A gamelan is an array of brass bells and gongs that is traditionally played by a drumming group. It's essentially a Southeast Asian percussion orchestra. The resulting music ranges from hypnagogic to brilliant. Since launching The Gamelatron Project in 2008, Kuffner has created dozens of robotic gamelans, which he calls Gamelatrons, for museums, private collections and public spaces around the world.
“I take traditional Indonesian gamelan instruments and retrofit them with mechanical mallets,” says Kuffner from a sprawling terrace at The New York Hall of Science where he exhibited a Gamelatron at this year’s World Maker Faire New York. “I build the sculptures that hold them and then I write compositions for them that get fed to a network that turns the compositions into little electrical pulses that go out to these robotic mallets and create kind of a ghostly musical automaton.”

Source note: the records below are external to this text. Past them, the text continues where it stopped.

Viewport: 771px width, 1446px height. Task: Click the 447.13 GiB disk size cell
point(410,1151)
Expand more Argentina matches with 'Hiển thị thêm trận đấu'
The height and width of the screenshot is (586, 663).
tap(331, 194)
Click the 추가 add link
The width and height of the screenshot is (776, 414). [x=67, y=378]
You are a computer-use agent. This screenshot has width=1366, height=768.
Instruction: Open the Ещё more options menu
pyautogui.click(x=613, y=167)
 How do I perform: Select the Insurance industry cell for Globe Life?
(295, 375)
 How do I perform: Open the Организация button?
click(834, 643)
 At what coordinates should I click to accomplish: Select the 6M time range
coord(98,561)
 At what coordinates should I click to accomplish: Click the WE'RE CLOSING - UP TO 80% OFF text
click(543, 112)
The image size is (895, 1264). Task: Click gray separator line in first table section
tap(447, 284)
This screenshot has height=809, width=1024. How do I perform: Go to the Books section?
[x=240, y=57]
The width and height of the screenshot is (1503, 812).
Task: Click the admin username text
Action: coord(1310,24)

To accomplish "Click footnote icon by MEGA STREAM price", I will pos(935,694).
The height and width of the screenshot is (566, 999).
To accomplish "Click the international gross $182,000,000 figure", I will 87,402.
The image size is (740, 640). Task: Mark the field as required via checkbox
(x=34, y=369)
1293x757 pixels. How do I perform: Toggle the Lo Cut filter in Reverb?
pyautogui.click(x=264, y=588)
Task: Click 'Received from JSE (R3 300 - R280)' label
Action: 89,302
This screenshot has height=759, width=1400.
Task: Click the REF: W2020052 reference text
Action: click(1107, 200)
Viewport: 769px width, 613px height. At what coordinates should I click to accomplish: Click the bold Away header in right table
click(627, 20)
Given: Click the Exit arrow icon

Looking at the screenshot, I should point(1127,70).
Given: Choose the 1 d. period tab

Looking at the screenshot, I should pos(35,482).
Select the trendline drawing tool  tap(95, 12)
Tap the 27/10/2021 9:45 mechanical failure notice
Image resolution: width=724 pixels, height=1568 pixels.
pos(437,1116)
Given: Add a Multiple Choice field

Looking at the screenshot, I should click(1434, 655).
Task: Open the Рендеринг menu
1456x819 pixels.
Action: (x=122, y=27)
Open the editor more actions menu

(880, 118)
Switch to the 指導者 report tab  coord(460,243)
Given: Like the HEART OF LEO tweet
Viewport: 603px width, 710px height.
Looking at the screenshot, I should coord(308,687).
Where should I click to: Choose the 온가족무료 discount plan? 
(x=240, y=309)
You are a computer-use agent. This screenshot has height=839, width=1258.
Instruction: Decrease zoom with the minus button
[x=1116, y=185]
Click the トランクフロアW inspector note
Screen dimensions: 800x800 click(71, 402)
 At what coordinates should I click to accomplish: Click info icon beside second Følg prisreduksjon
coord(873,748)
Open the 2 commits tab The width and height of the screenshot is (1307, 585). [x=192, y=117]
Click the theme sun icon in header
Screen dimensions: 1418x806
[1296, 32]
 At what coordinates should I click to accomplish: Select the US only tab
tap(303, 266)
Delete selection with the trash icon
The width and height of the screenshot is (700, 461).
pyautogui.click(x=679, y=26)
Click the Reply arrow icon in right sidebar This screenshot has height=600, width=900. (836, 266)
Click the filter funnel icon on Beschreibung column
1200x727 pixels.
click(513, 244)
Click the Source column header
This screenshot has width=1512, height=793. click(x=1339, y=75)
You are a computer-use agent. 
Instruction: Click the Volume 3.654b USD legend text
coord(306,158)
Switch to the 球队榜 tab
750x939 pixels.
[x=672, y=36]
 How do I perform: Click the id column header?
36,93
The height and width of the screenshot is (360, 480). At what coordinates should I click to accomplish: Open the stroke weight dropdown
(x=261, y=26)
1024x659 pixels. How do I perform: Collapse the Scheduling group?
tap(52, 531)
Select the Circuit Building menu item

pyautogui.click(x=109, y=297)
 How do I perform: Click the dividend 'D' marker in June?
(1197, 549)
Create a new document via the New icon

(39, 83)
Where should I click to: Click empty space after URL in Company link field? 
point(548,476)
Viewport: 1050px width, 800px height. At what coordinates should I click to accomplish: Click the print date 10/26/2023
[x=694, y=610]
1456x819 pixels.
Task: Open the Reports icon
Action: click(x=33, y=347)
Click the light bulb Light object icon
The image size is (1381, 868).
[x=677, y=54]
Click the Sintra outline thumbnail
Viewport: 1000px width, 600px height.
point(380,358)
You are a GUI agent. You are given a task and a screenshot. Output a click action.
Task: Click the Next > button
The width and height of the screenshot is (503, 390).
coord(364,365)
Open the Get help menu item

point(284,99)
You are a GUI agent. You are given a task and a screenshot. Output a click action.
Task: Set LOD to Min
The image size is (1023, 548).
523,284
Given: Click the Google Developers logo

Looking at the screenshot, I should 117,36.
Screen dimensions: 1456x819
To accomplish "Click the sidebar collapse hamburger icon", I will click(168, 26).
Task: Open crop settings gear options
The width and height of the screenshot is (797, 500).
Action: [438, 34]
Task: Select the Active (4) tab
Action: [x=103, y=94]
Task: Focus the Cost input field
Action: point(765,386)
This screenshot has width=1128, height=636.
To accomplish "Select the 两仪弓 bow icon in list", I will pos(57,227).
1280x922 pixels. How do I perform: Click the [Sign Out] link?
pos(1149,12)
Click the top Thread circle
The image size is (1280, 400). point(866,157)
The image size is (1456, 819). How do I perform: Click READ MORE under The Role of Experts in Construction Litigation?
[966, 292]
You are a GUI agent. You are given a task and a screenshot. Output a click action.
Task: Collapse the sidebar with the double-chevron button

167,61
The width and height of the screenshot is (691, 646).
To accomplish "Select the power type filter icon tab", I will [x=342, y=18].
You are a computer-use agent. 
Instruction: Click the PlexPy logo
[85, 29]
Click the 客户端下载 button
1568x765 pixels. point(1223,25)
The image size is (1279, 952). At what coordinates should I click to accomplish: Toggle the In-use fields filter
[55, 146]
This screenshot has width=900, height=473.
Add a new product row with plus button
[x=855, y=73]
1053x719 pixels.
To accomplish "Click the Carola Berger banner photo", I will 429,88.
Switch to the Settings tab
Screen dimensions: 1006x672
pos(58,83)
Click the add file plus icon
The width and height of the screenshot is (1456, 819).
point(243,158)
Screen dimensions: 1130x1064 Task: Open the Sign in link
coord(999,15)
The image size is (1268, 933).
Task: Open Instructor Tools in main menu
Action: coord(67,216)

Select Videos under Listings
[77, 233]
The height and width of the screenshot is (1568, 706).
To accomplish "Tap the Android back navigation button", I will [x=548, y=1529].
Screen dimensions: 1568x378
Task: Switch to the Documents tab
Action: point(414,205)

Kuffner programs his Gamelatrons using a MIDI controller and does all of the machining, welding and tuning in his Brooklyn workshop. The actual gongs and bells, however, are made in the traditional manner in Indonesia.
“There’s only a few families that still know the craft and the mastery of making specially tuned bronze objects,“ says Kuffner. “Over the years I’ve become closer and closer with them and they’re one of my biggest allies in the project.”
Kuffner trained as a painter and sculptor before moving to Indonesia to study sacred music and gamelan playing. In 2008, while working as a DJ and sound engineer in New York, he met musical roboticist Eric Singer, who was mechanizing musical instruments as part of his League of Electronic Musical Urban Robots. In what Kuffner calls a "peanut butter and chocolate moment," he approached Singer about robotizing a gamelan.
"We worked together closely at the beginning of this project," says Kuffner. "Now, eight years later, I've made many of them and augmented them in all different ways, but the path was really started by collaborating with (Singer)."
The MIDI-controlled gamelans Kuffner creates as part of The Gamelatron Project range in size from small instruments consisting of four or five gongs to room-sized installations of more than a hundred chimes, bells and gongs. Each plays an original composition that he writes specifically for that instrument.
"There’s no reason think (different Gamelatrons) are in the same scale, nor is there any reason to think that they would have the same instrumentation," says Kuffner. “Sometimes I have huge installations where the acoustics of the space become part of the instrument so I have to write compositions that adapt and respond to the environment that they’re in.”
Much of Kuffner's joy in the project derives from creating signature sound environments that heighten people's awareness and create a unique sensory experience of a space.
“It’s kind of the Tibetan sand painting of it all,” he says. “Once an installation comes down, those songs might never be used again. They’re written just for that space.”
Current Gamelatron Project exhibitions include Gamelatron Urban Sanctuary at The Chimney in Brooklyn, N.Y., from Oct. 2 - 25, and Gamelatron Empat Bunga and Gamelatron Kebangkit at The 56th Venice Biennale, Palazzo Grimani Museum, Italy, which started May 5 and ends Nov. 22.